SOURCES OF INTERNATIONAL FUNDS

 Multilateral Development banks or agencies


 Government/governmental agencies
 International banks
 Securities markets

INSTRUMENTS OF INTERNATIONAL FINACIAL MARKETS

 International Bonds
 Foreign Bond
 Euro Bond
 Global Bond
 Straight Bond
 Floating rate bond
 Convertible bond
 Zero Coupon Bond
 Callable bond
 Puttable
 Sinking Fund Bond
 International Equities
 GDR,ADR & IDR
 International Money Market Instruments
 Commercial Paper (CP)
 Certificate of Deposit (CD)
 Banker’s Acceptance (BA)

ADR_INVESTOPEDIA

ADR_&_GDR_(HINDI)

International money market

It is the market that trade debt securities or instrument with maturities of one
year and less. It is represented by the flow short term funds. In this market,
money and other liquid asset such as treasury bills, bills of exchange etc can be
borrowed or lent for a period of one year or less than one year. International
banks or short-term securities comes under this segment.

International Money Market Instruments

1- Eurodollar certificates of deposits

2- Euro notes

3- Euro commercial papers

4- Medium-term Euro notes


1- Eurodollar Certificates of Deposits: - Eurodollar certificates of deposits are
US dollar-denominated CDs in foreign banks. The maturities on Eurodollar CDs
are less than one year. Eurodollar CDs are issued in two forms- Tap CDs and
Tranche CDs

2- Euro Notes: - Euro notes are short-term notes similar to commercial paper.
These are like promissory notes issued by companies for obtaining short-term
funds. These have maturities of 3-6 months.

3- Euro Commercial Papers: - These are another short-term debt instrument.


These are issued by the dealers of commercial papers without involving a bank.
ECPs have longer maturity going up to one year.

4- Medium-term Euro notes: -

It is an extension of short-term euro notes. Issued for medium term (1 to 5


years). Medium term euro notes are issued to get medium term funds in foreign
currency without any need for redemption and fresh issue.

International capital markets

Capital markets deal with instruments whose maturity exceeds one year or
which lack definite maturity. It is a market where shares, bonds and other kind
of securities are traded and where fresh capital can be raised.
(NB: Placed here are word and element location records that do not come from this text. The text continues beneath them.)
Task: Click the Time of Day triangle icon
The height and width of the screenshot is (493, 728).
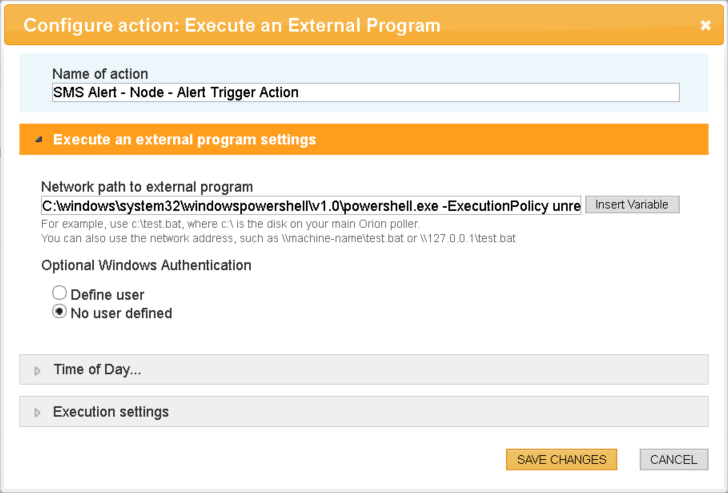Action: (38, 370)
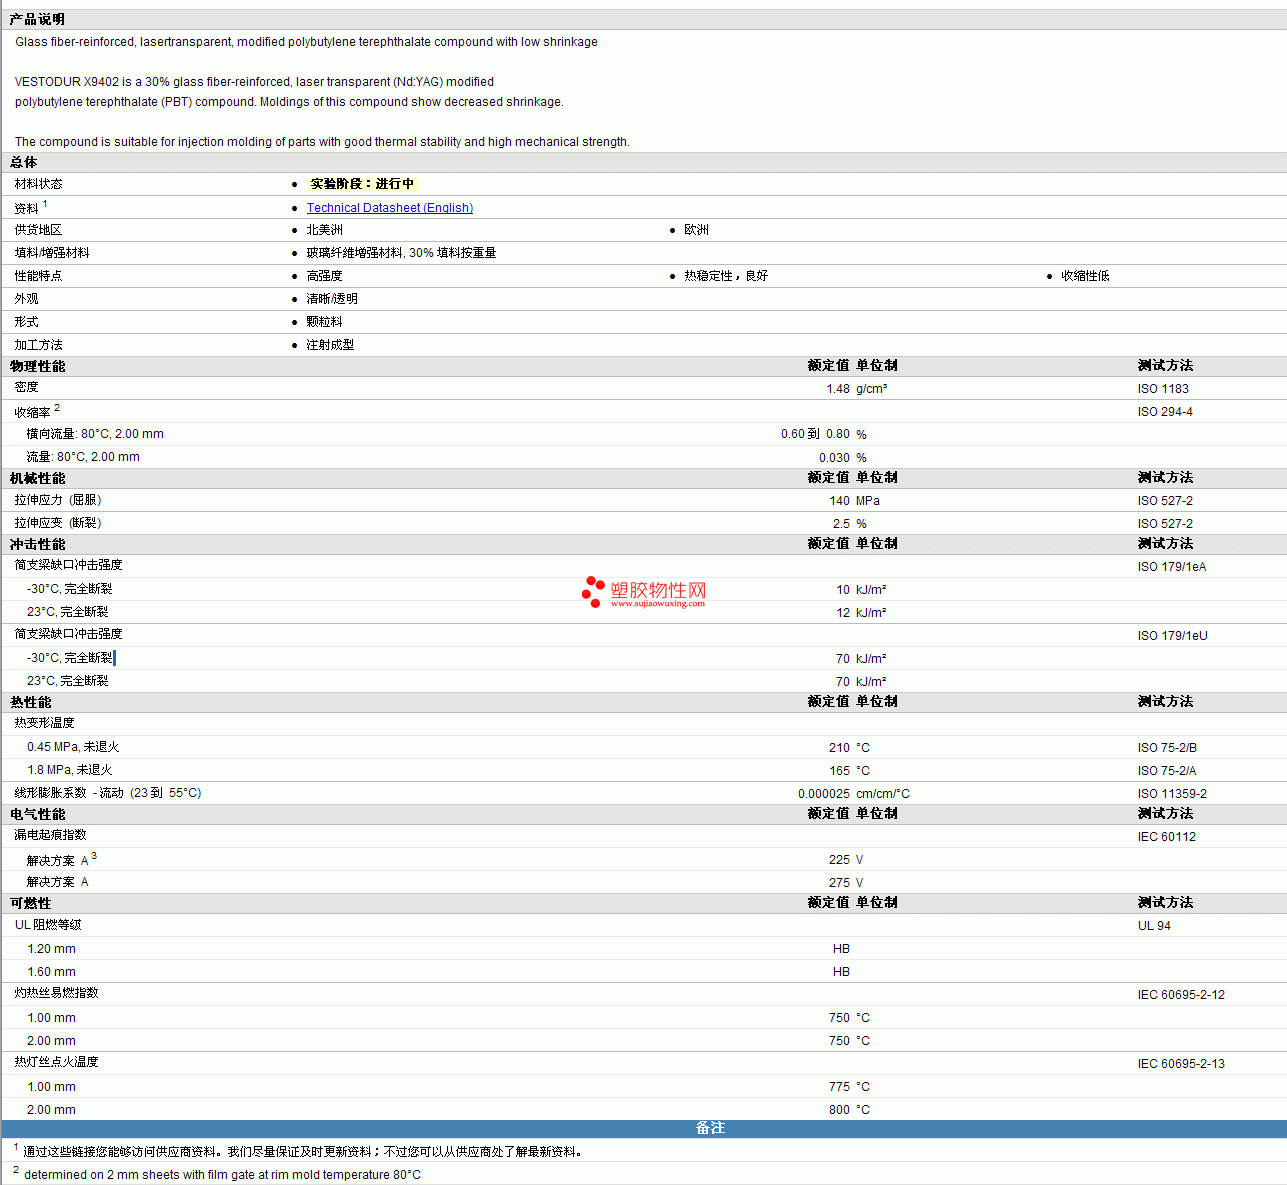1287x1185 pixels.
Task: Click the 塑胶物性网 watermark text
Action: pos(658,590)
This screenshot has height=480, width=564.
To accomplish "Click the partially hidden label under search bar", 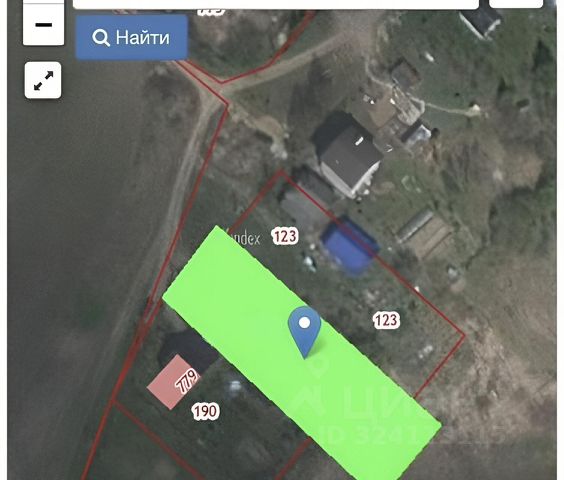I will pos(212,12).
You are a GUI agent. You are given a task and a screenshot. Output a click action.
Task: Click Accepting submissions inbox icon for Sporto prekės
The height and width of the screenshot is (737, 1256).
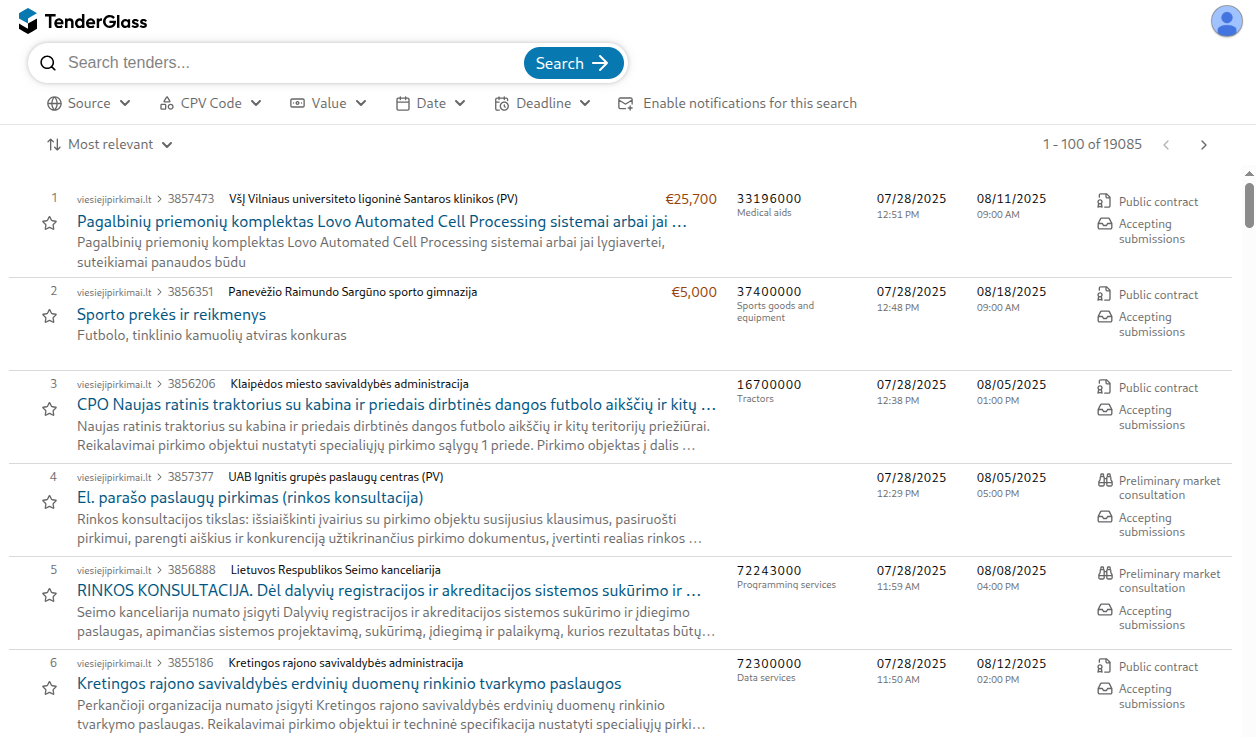point(1105,317)
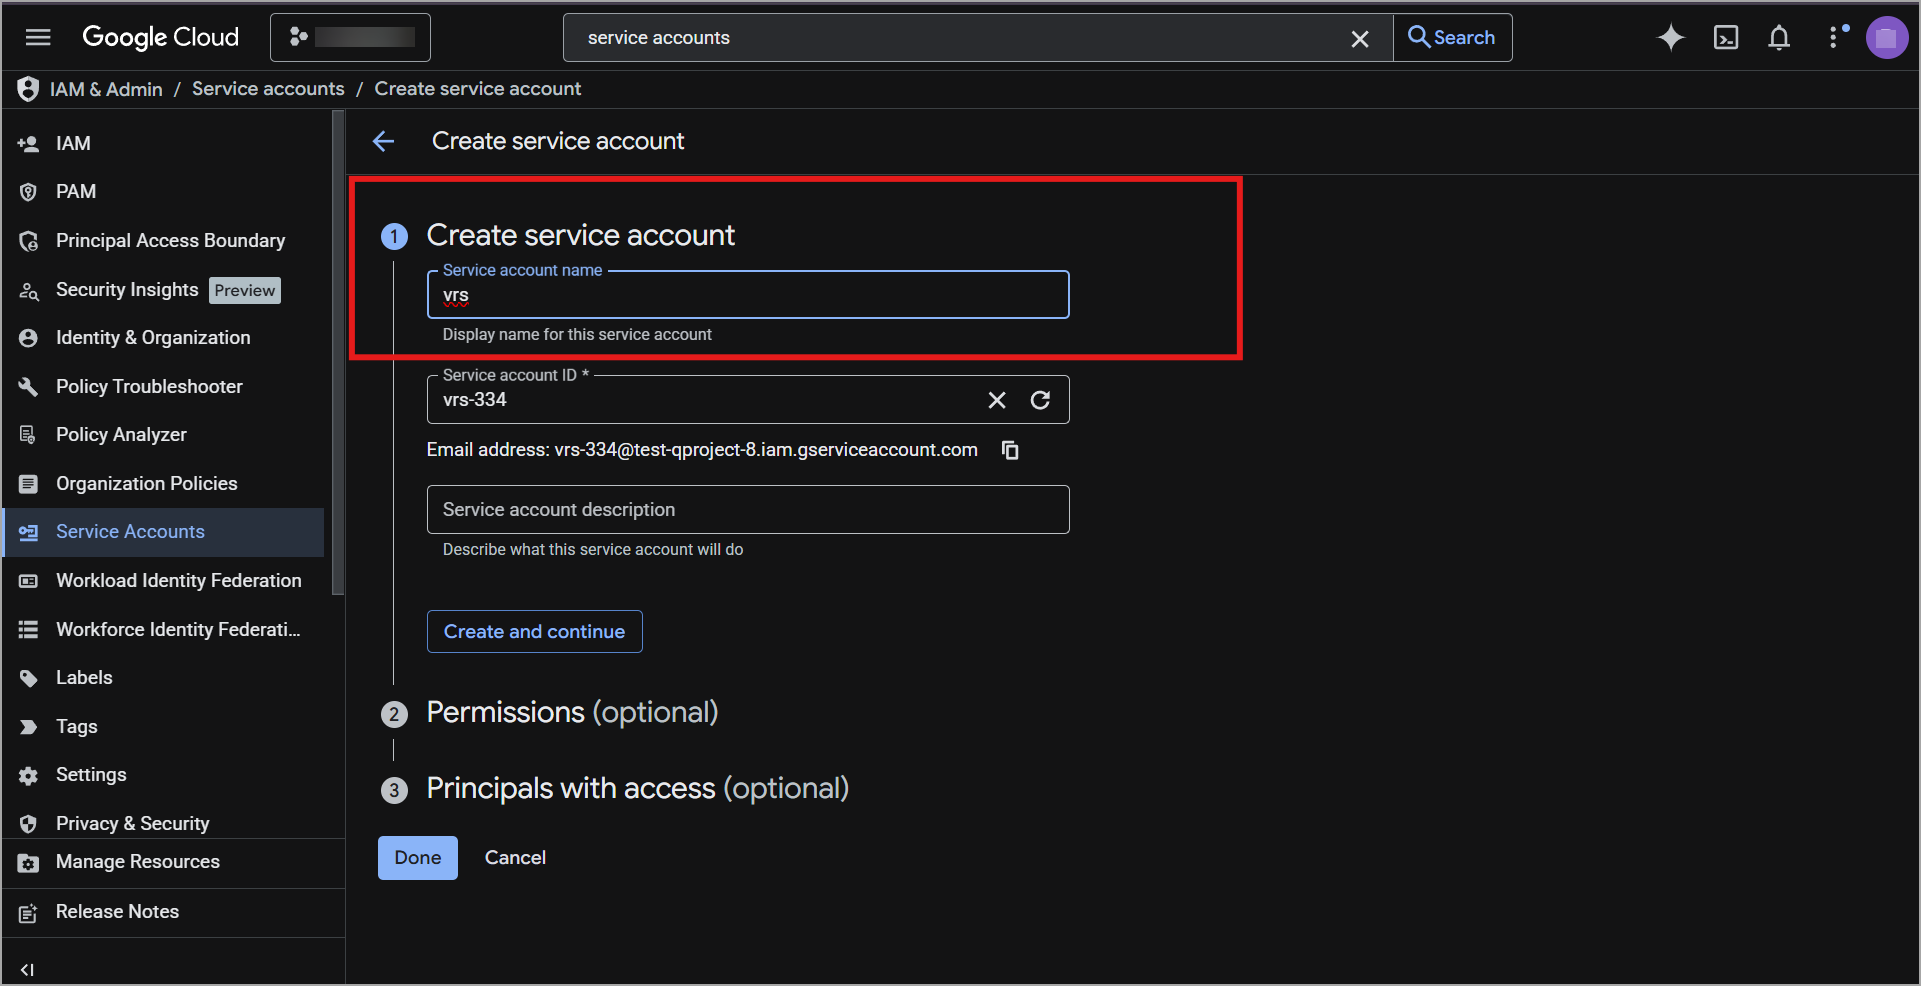Screen dimensions: 1921x986
Task: Click the Create and continue button
Action: pyautogui.click(x=534, y=631)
International capital market instruments

1- International bonds

2- Global depository receipts (GDR)

3- International equities

1- International bonds
It is a debt instrument issued by international agencies, Governments and
companies for borrowing foreign currency for a specified period of time. It is
divided in to two, one is foreign bonds and other is euro bonds.

2- Global depository receipts (GDR)

Depository receipt is a negotiable certificate issued by a financial institution


(depository banks) to represents the ownership of shares. These shares are
deposited with a local custodian appointed by a depository. This depository
issue receipts against the deposit of shares. Such receipts are called depository
receipts. These receipts are divided in to three. They are GDR, ADR and
international depository deposits. Overseas depository bank is a bank
authorized by the issuing company to issue

GDR against the ordinary shares of the issuing company.